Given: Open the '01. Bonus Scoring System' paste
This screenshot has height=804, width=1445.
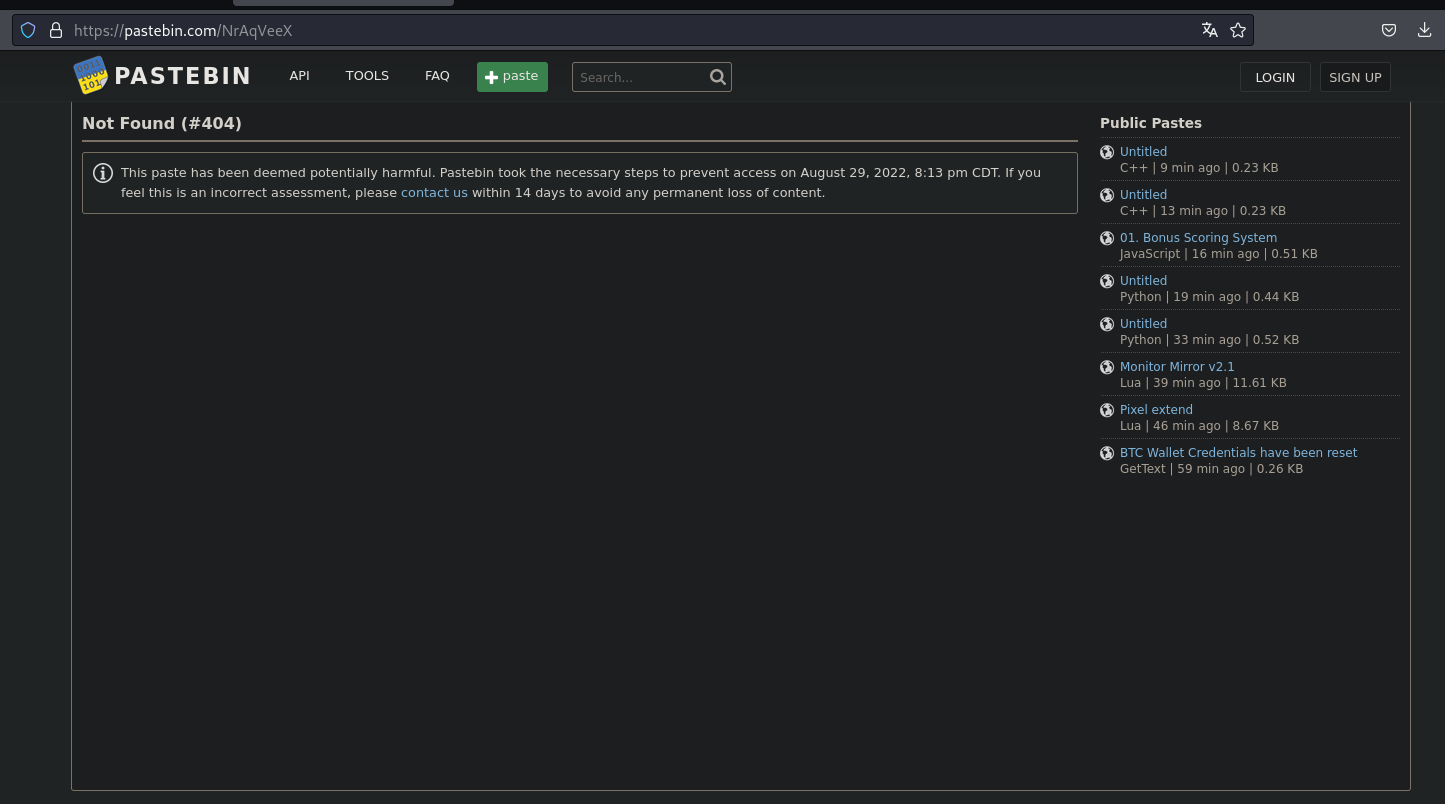Looking at the screenshot, I should pyautogui.click(x=1198, y=238).
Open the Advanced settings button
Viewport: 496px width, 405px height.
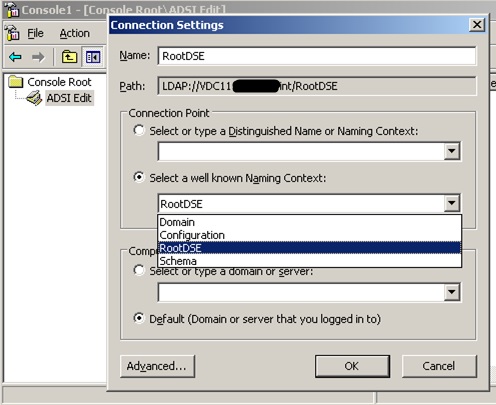pos(157,366)
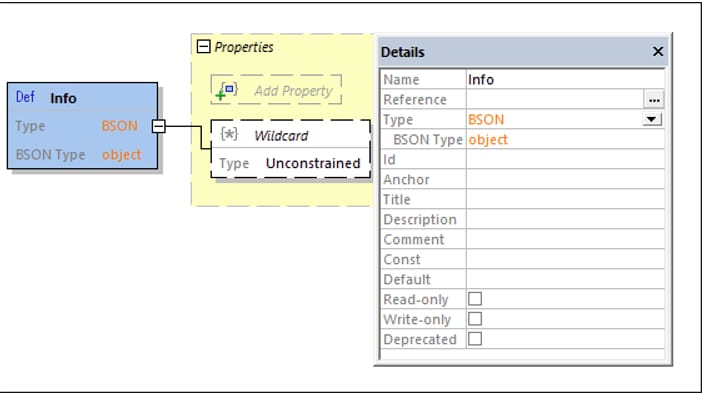Viewport: 703px width, 393px height.
Task: Check the Deprecated checkbox
Action: [x=475, y=339]
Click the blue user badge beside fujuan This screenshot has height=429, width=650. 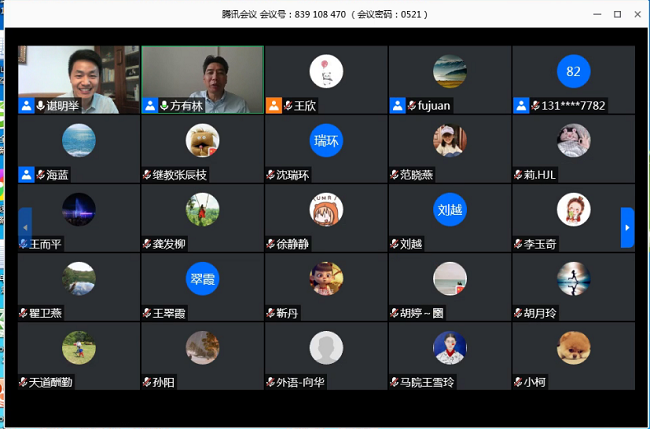(x=398, y=105)
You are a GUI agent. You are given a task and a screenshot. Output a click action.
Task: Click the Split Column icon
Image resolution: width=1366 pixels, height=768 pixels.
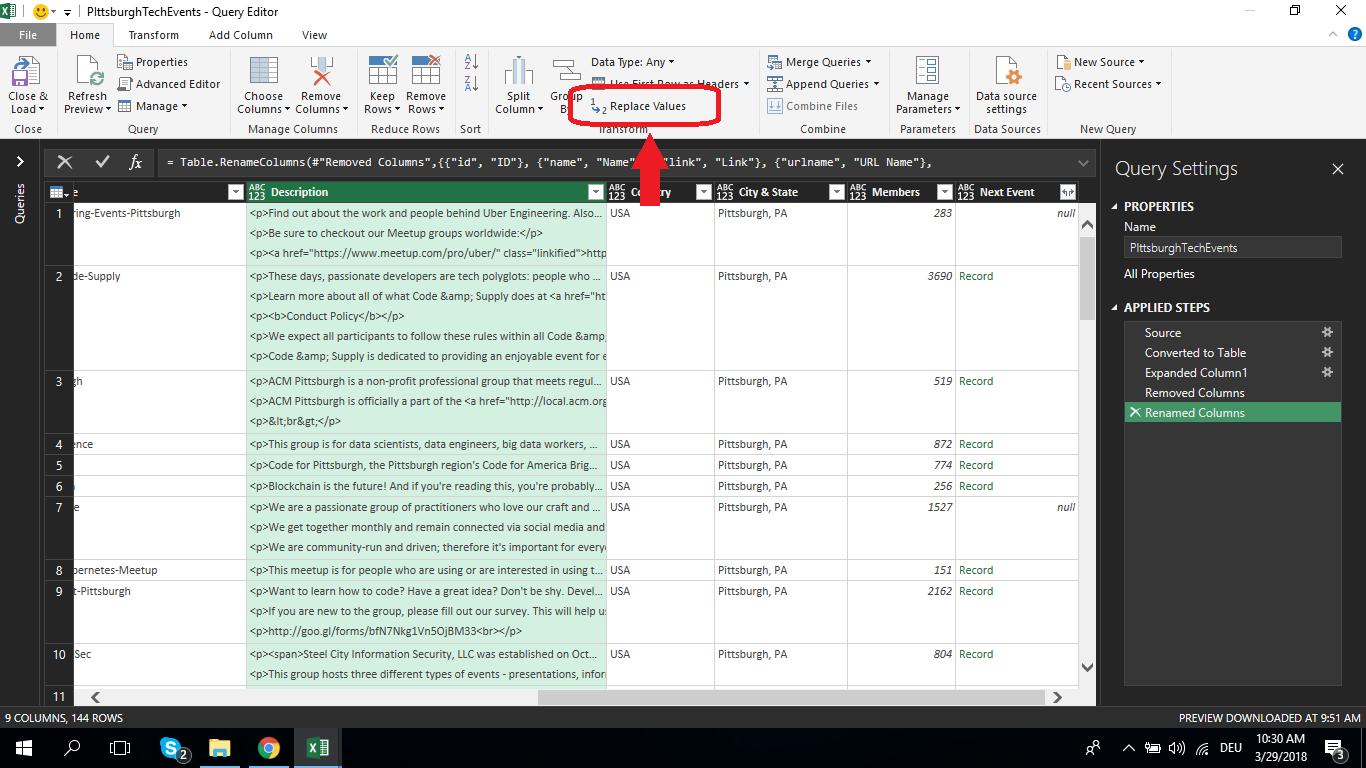tap(519, 72)
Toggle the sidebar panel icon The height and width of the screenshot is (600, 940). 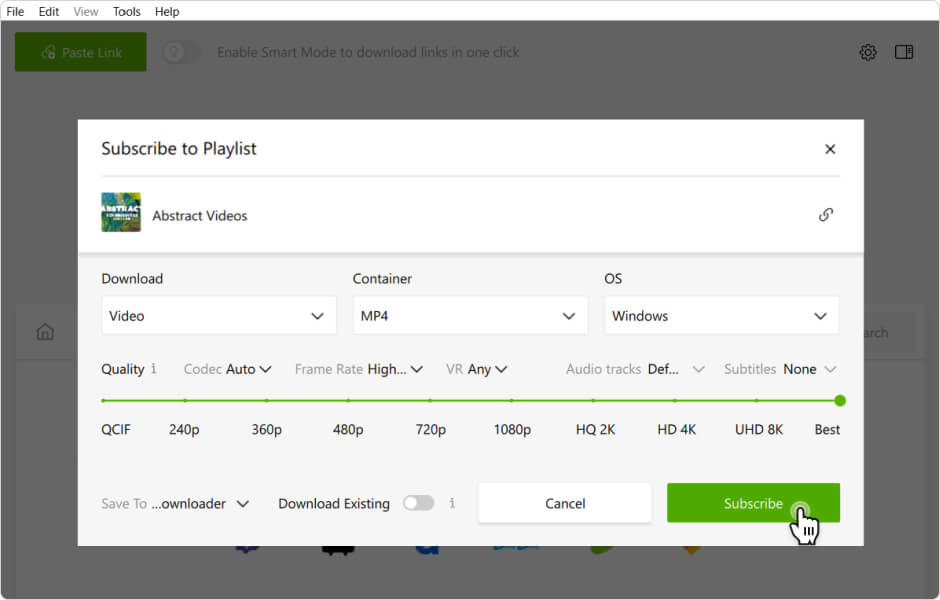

----

- **What you will do**: With pictures excluded, reproduce exactly the lines above from the one containing "This screenshot has height=804, width=1445." down to the one containing "Open the Advanced settings button", those two included.

- **Expected answer**:
This screenshot has height=804, width=1445.
Looking at the screenshot, I should pyautogui.click(x=1198, y=238).
Open the Advanced settings button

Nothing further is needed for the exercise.